**Problem description**. The task calls for every line of the data to be retyped exactly.

(Source data)
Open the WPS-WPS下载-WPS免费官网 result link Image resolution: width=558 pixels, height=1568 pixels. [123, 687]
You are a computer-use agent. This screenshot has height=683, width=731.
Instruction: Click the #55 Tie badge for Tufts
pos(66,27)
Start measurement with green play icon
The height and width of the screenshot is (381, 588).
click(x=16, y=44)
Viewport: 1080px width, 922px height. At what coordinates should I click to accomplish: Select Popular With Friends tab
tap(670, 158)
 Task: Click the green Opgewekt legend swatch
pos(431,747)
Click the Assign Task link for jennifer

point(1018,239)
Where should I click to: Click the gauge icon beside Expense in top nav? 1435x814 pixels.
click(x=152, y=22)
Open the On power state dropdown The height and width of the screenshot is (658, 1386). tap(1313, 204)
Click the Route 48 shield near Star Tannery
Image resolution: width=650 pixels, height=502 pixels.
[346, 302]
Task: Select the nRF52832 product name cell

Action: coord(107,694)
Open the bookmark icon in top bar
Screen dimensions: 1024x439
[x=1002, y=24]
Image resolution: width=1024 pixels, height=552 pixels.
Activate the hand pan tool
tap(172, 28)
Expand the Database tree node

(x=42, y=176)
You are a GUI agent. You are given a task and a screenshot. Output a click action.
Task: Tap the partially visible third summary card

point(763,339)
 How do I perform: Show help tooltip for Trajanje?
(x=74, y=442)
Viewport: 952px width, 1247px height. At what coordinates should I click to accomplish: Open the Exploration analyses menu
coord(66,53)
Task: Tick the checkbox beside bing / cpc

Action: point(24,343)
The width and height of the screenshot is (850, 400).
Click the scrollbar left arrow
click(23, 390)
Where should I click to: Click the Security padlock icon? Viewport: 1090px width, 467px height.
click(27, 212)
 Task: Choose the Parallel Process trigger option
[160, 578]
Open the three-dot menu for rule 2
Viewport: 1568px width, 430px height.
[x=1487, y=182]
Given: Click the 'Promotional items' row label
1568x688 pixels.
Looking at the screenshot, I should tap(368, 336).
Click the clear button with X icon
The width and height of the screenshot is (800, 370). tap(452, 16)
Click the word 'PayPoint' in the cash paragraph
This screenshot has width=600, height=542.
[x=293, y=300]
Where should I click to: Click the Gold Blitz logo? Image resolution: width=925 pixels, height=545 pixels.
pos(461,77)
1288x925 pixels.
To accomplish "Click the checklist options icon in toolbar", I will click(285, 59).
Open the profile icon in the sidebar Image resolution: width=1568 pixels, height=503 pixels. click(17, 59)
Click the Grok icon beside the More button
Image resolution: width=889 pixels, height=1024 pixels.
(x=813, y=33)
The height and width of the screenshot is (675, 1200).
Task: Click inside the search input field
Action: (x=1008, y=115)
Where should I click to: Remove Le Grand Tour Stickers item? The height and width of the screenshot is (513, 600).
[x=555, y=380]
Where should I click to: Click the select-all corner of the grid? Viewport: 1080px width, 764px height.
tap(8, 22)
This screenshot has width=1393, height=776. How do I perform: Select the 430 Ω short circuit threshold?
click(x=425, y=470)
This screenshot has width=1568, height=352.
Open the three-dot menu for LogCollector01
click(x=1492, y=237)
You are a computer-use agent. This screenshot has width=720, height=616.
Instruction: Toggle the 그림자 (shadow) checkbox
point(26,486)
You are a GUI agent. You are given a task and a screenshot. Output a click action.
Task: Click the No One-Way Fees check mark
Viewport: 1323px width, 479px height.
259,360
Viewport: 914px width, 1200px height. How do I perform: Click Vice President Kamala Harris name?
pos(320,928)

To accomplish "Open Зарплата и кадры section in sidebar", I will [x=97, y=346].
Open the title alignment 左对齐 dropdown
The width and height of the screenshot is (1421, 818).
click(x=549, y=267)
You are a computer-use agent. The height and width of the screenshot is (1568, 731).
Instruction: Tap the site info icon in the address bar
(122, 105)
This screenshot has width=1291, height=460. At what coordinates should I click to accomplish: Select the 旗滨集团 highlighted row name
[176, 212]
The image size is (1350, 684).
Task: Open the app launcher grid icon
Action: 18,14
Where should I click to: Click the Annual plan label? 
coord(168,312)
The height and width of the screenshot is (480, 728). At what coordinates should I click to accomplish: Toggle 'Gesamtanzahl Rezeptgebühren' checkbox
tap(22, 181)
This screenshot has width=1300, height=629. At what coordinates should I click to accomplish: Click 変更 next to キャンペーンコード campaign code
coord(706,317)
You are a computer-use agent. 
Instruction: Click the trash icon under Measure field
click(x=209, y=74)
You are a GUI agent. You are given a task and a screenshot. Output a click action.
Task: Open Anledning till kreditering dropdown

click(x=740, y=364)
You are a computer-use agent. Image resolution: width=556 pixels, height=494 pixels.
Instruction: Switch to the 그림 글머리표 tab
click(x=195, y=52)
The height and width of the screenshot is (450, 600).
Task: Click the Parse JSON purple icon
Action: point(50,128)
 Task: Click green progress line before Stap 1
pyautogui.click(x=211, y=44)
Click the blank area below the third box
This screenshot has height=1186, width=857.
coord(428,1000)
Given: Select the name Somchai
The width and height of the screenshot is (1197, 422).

**Reply to the exercise**.
Open the WPS-WPS下载-WPS免费官网 result link Image resolution: width=558 pixels, height=1568 pixels. [123, 687]
You are a computer-use agent. This screenshot has height=683, width=731.
Instruction: Click the #55 Tie badge for Tufts
pos(66,27)
Start measurement with green play icon
The height and width of the screenshot is (381, 588).
click(x=16, y=44)
Viewport: 1080px width, 922px height. At what coordinates should I click to accomplish: Select Popular With Friends tab
tap(670, 158)
 Task: Click the green Opgewekt legend swatch
pos(431,747)
Click the Assign Task link for jennifer

point(1018,239)
Where should I click to: Click the gauge icon beside Expense in top nav? 1435x814 pixels.
click(x=152, y=22)
Open the On power state dropdown The height and width of the screenshot is (658, 1386). tap(1313, 204)
Click the Route 48 shield near Star Tannery
Image resolution: width=650 pixels, height=502 pixels.
[346, 302]
Task: Select the nRF52832 product name cell

Action: coord(107,694)
Open the bookmark icon in top bar
Screen dimensions: 1024x439
[x=1002, y=24]
Image resolution: width=1024 pixels, height=552 pixels.
Activate the hand pan tool
tap(172, 28)
Expand the Database tree node

(x=42, y=176)
You are a GUI agent. You are given a task and a screenshot. Output a click action.
Task: Tap the partially visible third summary card

point(763,339)
 How do I perform: Show help tooltip for Trajanje?
(x=74, y=442)
Viewport: 952px width, 1247px height. At what coordinates should I click to accomplish: Open the Exploration analyses menu
coord(66,53)
Task: Tick the checkbox beside bing / cpc

Action: point(24,343)
The width and height of the screenshot is (850, 400).
Click the scrollbar left arrow
click(23, 390)
Where should I click to: Click the Security padlock icon? Viewport: 1090px width, 467px height.
click(27, 212)
 Task: Choose the Parallel Process trigger option
[160, 578]
Open the three-dot menu for rule 2
Viewport: 1568px width, 430px height.
[x=1487, y=182]
Given: Click the 'Promotional items' row label
1568x688 pixels.
Looking at the screenshot, I should tap(368, 336).
Click the clear button with X icon
The width and height of the screenshot is (800, 370). tap(452, 16)
Click the word 'PayPoint' in the cash paragraph
This screenshot has width=600, height=542.
[x=293, y=300]
Where should I click to: Click the Gold Blitz logo? Image resolution: width=925 pixels, height=545 pixels.
pos(461,77)
1288x925 pixels.
To accomplish "Click the checklist options icon in toolbar", I will click(285, 59).
Open the profile icon in the sidebar Image resolution: width=1568 pixels, height=503 pixels. click(17, 59)
Click the Grok icon beside the More button
Image resolution: width=889 pixels, height=1024 pixels.
(x=813, y=33)
The height and width of the screenshot is (675, 1200).
Task: Click inside the search input field
Action: (x=1008, y=115)
Where should I click to: Remove Le Grand Tour Stickers item? The height and width of the screenshot is (513, 600).
[x=555, y=380]
Where should I click to: Click the select-all corner of the grid? Viewport: 1080px width, 764px height.
tap(8, 22)
This screenshot has width=1393, height=776. How do I perform: Select the 430 Ω short circuit threshold?
click(x=425, y=470)
This screenshot has width=1568, height=352.
Open the three-dot menu for LogCollector01
click(x=1492, y=237)
You are a computer-use agent. This screenshot has width=720, height=616.
Instruction: Toggle the 그림자 (shadow) checkbox
point(26,486)
You are a GUI agent. You are given a task and a screenshot. Output a click action.
Task: Click the No One-Way Fees check mark
Viewport: 1323px width, 479px height.
259,360
Viewport: 914px width, 1200px height. How do I perform: Click Vice President Kamala Harris name?
pos(320,928)

To accomplish "Open Зарплата и кадры section in sidebar", I will [x=97, y=346].
Open the title alignment 左对齐 dropdown
The width and height of the screenshot is (1421, 818).
click(x=549, y=267)
You are a computer-use agent. The height and width of the screenshot is (1568, 731).
Instruction: Tap the site info icon in the address bar
(122, 105)
This screenshot has width=1291, height=460. At what coordinates should I click to accomplish: Select the 旗滨集团 highlighted row name
[176, 212]
The image size is (1350, 684).
Task: Open the app launcher grid icon
Action: 18,14
Where should I click to: Click the Annual plan label? 
coord(168,312)
The height and width of the screenshot is (480, 728). At what coordinates should I click to accomplish: Toggle 'Gesamtanzahl Rezeptgebühren' checkbox
tap(22, 181)
This screenshot has width=1300, height=629. At what coordinates should I click to accomplish: Click 変更 next to キャンペーンコード campaign code
coord(706,317)
You are a computer-use agent. 
Instruction: Click the trash icon under Measure field
click(x=209, y=74)
You are a GUI agent. You are given a task and a screenshot. Output a click action.
Task: Open Anledning till kreditering dropdown

click(x=740, y=364)
You are a computer-use agent. Image resolution: width=556 pixels, height=494 pixels.
Instruction: Switch to the 그림 글머리표 tab
click(x=195, y=52)
The height and width of the screenshot is (450, 600).
Task: Click the Parse JSON purple icon
Action: point(50,128)
 Task: Click green progress line before Stap 1
pyautogui.click(x=211, y=44)
Click the blank area below the third box
This screenshot has height=1186, width=857.
coord(428,1000)
Given: Select the name Somchai
The width and height of the screenshot is (1197, 422).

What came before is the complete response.